Cotter les miró alternativamente, sin dejarse engañar por su intercambio verbal.
– Dos trozos de pastel de chocolate -dijo significativamente-. Y también cena para la sargento. -Se marchó, haciendo revolotear el brazo de su chaqueta negra.
– Pareces acabada -le dijo St. James a Barbara cuando Cotter desapareció.
– Todos parecemos acabados -recalcó lady Helen-. ¿Café, Barbara?
– Diez tazas, como mínimo -contestó. Se quitó el abrigo y la capucha, los dejó caer sobre el sofá y se acercó al fuego para restablecer la circulación de sus dedos entumecidos-. Está nevando.

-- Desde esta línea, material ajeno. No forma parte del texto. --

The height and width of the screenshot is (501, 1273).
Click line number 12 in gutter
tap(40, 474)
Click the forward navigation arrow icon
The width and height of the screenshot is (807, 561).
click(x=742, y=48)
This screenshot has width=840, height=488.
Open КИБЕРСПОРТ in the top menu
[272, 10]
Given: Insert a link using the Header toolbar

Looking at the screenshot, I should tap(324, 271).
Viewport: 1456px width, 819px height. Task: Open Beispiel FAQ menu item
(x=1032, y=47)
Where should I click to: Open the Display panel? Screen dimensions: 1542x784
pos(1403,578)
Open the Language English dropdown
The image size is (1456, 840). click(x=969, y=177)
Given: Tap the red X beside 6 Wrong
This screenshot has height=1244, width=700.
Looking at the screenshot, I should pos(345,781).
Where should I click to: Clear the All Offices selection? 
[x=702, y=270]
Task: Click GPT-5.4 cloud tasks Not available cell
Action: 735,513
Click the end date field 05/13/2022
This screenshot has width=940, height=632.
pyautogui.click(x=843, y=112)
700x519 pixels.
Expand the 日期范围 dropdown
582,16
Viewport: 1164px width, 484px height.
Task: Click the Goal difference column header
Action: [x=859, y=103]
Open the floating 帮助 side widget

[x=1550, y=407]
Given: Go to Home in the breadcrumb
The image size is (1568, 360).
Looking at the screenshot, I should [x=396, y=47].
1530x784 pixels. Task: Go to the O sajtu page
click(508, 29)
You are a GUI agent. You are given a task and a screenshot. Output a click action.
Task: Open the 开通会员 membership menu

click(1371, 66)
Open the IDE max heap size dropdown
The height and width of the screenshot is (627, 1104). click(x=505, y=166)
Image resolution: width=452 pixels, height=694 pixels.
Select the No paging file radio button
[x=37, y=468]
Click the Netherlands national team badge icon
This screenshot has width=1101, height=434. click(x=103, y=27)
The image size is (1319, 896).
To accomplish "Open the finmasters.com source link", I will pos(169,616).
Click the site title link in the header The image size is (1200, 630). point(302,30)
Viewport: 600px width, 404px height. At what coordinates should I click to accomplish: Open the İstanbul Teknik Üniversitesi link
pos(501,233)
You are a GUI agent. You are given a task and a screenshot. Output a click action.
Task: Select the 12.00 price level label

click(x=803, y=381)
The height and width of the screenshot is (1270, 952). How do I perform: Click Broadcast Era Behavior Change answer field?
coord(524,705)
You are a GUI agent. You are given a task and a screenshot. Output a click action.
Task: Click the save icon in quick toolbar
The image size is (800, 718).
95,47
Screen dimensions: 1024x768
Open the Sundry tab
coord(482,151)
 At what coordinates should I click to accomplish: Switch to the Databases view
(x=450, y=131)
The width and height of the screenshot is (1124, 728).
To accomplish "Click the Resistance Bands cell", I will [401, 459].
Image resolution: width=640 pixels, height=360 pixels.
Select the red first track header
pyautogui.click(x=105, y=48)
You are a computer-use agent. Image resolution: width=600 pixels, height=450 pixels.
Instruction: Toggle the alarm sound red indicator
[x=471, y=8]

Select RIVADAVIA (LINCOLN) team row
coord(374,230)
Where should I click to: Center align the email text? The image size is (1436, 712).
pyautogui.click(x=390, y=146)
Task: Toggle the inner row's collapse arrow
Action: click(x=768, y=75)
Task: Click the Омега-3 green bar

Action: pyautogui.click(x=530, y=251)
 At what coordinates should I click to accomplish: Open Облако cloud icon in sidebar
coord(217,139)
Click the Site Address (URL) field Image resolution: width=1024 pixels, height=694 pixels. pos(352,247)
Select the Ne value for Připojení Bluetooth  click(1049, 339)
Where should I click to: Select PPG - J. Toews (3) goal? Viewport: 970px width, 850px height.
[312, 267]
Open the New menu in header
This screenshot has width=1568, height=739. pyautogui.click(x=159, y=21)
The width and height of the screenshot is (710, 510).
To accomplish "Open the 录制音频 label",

Lady Helen se encogió de hombros.
– Después de este último fin de semana, son las dos últimas palabras que deseo oír. -Tendió a St. James una taza de café y sirvió dos más-. Espero que tu día haya sido más productivo que el mío, Barbara. Después de pasarme cinco horas investigando el pasado de Geoffrey Rintoul, me siento como si trabajara para uno de esos comités del Vaticano que recomiendan candidatos para la canonización -sonrió a St. James-. ¿Soportarás escucharlo de nuevo?